Another research direction is being developed at Mount Sinai, where Brian Brown, director of the Icahn Genomics Institute, is developing methods to design lipid nanoparticles, or "fat bubbles," used to deliver mRNA into cells, controlling their destination within the body.
A study published in Nature Biotechnology in April showed that mRNA can be amplified or "dialed down" to boost immune responses or reduce adverse reactions. This could lead to more potent cancer therapies or open new avenues for treating autoimmune diseases.
Sayour also designed a vaccine using multiple clusters of lipid nanoparticles, rather than a single particle like the Covid-19 vaccine. This vaccine is administered intravenously with the goal of rapidly activating the immune system to fight glioblastoma, a fast-growing form of brain cancer with a 5-year survival rate of under 7%.
He acknowledges that using a vaccine to combat a cancer like glioblastoma is an immense challenge. However, if a vaccine could cure it, or even significantly impact this disease, the implications for other cancer types would be profound.
Van Ha (According to Reuters)
What are mRNA cancer vaccines?
mRNA, or messenger RNA, is naturally present in every cell. Its role is to carry genetic instructions from the cell's nucleus to the protein production sites.

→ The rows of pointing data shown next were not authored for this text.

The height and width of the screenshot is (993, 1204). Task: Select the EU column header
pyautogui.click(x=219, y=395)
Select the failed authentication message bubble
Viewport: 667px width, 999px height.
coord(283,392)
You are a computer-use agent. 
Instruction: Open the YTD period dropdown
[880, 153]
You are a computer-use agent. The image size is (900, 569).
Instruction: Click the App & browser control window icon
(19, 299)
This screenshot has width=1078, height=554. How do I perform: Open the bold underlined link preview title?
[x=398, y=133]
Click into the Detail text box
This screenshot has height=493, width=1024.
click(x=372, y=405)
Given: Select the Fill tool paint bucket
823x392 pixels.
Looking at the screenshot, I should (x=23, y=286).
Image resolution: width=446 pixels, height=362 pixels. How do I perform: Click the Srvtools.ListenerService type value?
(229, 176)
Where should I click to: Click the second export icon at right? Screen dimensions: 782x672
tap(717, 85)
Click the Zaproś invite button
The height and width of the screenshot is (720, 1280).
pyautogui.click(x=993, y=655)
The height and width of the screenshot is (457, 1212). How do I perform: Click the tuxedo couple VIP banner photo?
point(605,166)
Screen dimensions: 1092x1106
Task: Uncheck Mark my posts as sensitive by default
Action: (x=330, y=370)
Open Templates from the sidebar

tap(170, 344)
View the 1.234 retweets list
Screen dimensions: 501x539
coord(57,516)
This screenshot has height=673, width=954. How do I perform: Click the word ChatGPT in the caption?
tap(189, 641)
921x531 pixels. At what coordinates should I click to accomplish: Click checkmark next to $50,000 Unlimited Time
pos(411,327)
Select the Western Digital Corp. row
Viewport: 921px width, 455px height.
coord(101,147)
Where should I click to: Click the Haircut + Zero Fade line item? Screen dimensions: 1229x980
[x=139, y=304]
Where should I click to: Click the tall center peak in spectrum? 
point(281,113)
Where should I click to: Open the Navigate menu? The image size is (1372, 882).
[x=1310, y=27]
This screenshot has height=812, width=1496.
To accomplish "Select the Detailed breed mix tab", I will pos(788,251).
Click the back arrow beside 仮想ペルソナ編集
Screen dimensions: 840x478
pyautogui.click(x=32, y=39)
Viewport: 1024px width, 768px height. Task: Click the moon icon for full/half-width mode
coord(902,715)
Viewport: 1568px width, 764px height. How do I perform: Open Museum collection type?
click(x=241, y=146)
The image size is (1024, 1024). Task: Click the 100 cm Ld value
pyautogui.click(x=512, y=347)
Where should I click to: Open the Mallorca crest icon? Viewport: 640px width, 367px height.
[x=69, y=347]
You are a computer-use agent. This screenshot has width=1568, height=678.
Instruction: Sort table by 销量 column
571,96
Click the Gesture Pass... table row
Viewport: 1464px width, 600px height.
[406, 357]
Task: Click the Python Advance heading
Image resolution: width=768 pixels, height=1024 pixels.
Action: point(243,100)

Vaccines use mRNA to instruct cells to produce a tumor-related marker, helping the immune system learn to recognize and attack cancer cells. The injection can be designed based on specific mutations within each patient's tumor.
These vaccines operate on the same principle of training the immune system, but their target is cancer cells instead of viruses or bacteria. Many treatment approaches are still in the experimental phase. Some initial results are promising, but larger studies are needed for confirmation.